C The 1-2A Emergency Diesel Generator (EDG) while the 1B EDG was having maintenance performed C The 1A Containment Spray (CS) pump train during a 1B CS pump equipment outage C The 1A Residual Heat Removal (RHR) pump during 2A RHR pump equipment outage

b. Findings

No findings of significance were identified.

1R05 Fire Protection

a. Inspection Scope

Fire Area Tours The inspectors conducted walkdowns of the ten fire areas listed to verify the licensees control of transient combustibles; the operational readiness of the fire suppression system; and the material condition and status of fire dampers, doors, and barriers. The requirements were described in licensee procedures FNP-0-AP-36, Fire Surveillance and Inspection; FNP-0-AP-38, Use of Open Flame; FNP-0-AP-39, Fire Patrols and Watches; and the associated Fire Zone Data sheets.

C Unit 1 Auxiliary Building 121' 4160-V Train B Switchgear Room Area, Fire Zone 21 C Unit 1 Auxiliary Building 121' Control Rod Drive Mechanism (CRDM) Control System Cabinet Room, Fire Zone 23 C Unit 1 Auxiliary Building 121' 4160-V Load Center Cooling Unit Corridor, Fire Zone 20 C Unit 1 Auxiliary Building 139' 4160-V Train A Switchgear Room Area, Fire Zone 41 C Unit 1 Auxiliary Building 139' Load Center 1D A/C Unit Corridor, Fire Zone 42 C Unit 2 Auxiliary Building 121' 4160-V Train B Switchgear Room Area, Fire Zone 21 C Unit 2 Auxiliary Building 121' CRDM Control System Cabinet Room, Fire Zone 23 C Unit 2 Auxiliary Building 121' 4160-V Load Center Cooling Unit Corridor, Fire Zone 20 C Unit 2 Auxiliary Building 139' 4160-V Train A Switchgear Room Area, Fire Zone 41 C Unit 2 Auxiliary Building 139' Load Center 2D A/C Unit Corridor, Fire Zone 42

b. Findings

No findings of significance were identified.

1R07 Heat Sink Performance

Biennial Inspection

a. Inspection Scope

The inspectors reviewed inspection records, test results, maintenance work orders, and other documentation to ensure that heat exchanger (HX) deficiencies that could mask or degrade performance were identified and corrected. Risk significant heat exchangers reviewed included the Component Cooling Water (CCW) HXs along with the EDG jacket water HXs.
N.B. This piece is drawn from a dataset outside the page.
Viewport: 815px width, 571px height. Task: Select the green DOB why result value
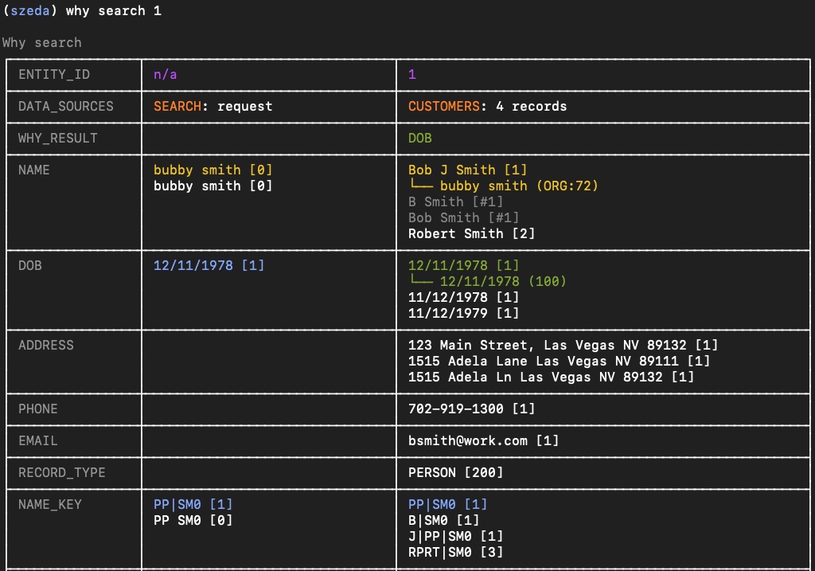point(420,139)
The inspectors reviewed completed HX inspection and cleaning procedures, inspection frequency, and tube plugging maps. In addition, the inspectors reviewed eddy current test reports for the selected HXs. The inspectors reviewed these documents of selected HXs to determine if the heat exchanger test methodology was consistent with licensee commitments with respect to NRC Generic Letter 89-13, Service Water System Problems Affecting Safety-Related Equipment commitments; test conditions were appropriately considered; test or inspection criteria were appropriate and met the acceptance criteria; the test frequency was appropriate; as-found conditions were appropriately dispositioned such that the final condition was acceptable; and test results considered test instrument inaccuracies and differences.
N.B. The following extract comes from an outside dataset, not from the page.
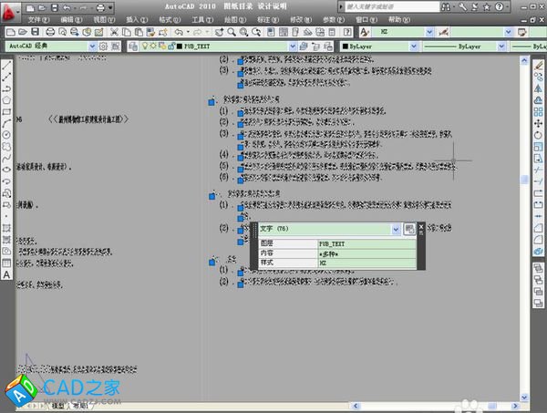The height and width of the screenshot is (413, 547).
Task: Close the quick properties panel
Action: click(421, 227)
The inspectors also reviewed the overall condition of the Service Water (SW) system via review of design basis documents, system health reports, and discussions with the SW system engineer. These documents were reviewed to verify that the design basis was being maintained and to verify adequate SW system performance under current preventive maintenance, inspections and frequencies. The inspectors also walked down the SW intake structure and observed a chemical treatment to the SW back up to auxiliary feedwater.
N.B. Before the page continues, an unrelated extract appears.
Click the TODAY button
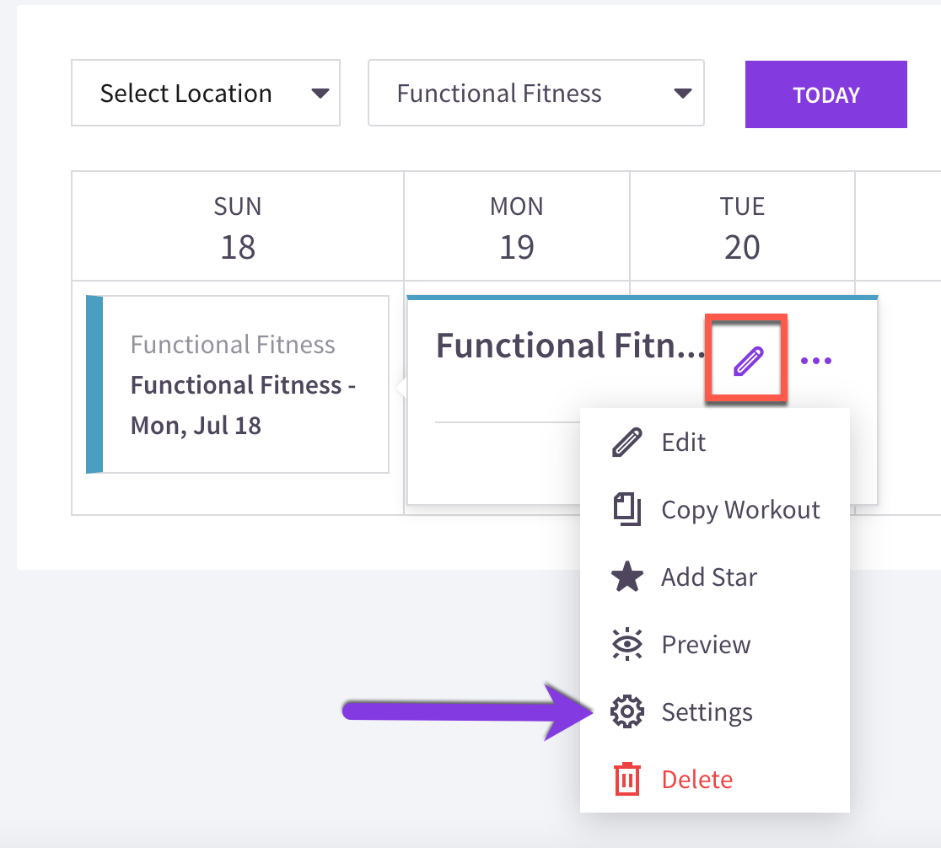Screen dimensions: 941x848 coord(825,94)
Condition Evaluation Reports (CERs) were reviewed for potential common cause problems and problems which could affect system performance to confirm that the licensee was entering problems into the corrective action program and initiating appropriate corrective actions. In addition, the inspectors conducted a walkdown of selected HXs and major components for the SW system to assess general material condition and to identify any degraded conditions.

b. Findings

No findings of significance were identified.

1R11 Licensed Operator Requalification

a. Inspection Scope

The inspectors observed portions of the licensed operator training and testing program to verify implementation of procedures FNP-0-AP-45, Farley Nuclear Plant Training Program; FNP-0-TCP-17.6, Simulator Training Evaluation Documentation; and FNP-0-TCP-17.3, Licensed Operator Continuing Training Program. The inspectors observed scenarios conducted in the licensees simulator for a loss of feedwater, loss of heat sink, loss of core cooling, and failure to trip. The inspectors observed high-risk operator actions, overall performance, self-critiques, training feedback, and management oversight to verify that operator performance was evaluated against the performance standards of the licensees scenario. In addition, the inspectors observed implementation of the applicable emergency operating procedures listed in the Attachment to verify that licensee expectations in procedures FNP-0-AP-16 and FNP-0-TCP-17.6 were met.

b. Findings

No findings of significance were identified.

1R12 Maintenance Effectiveness

a. Inspection Scope

The inspectors reviewed the following two issues to verify implementation of licensee procedures FNP-0-87, Maintenance Rule (MR) Scoping Manual; NMP-ES-021, Structural Monitoring Program for the Maintenance Rule; FNP-0-89, FNP Maintenance Rule Site Implementation Manual; and compliance with 10CFR50.65. The inspectors assessed the licensees evaluation of appropriate work practices, common cause failures, functional failures, maintenance preventable functional failures, repetitive failures, availability and reliability monitoring, trending and condition monitoring, and system specialist involvement. The inspectors also interviewed maintenance personnel, system specialists, the MR coordinator, and operations personnel to assess their knowledge of the program.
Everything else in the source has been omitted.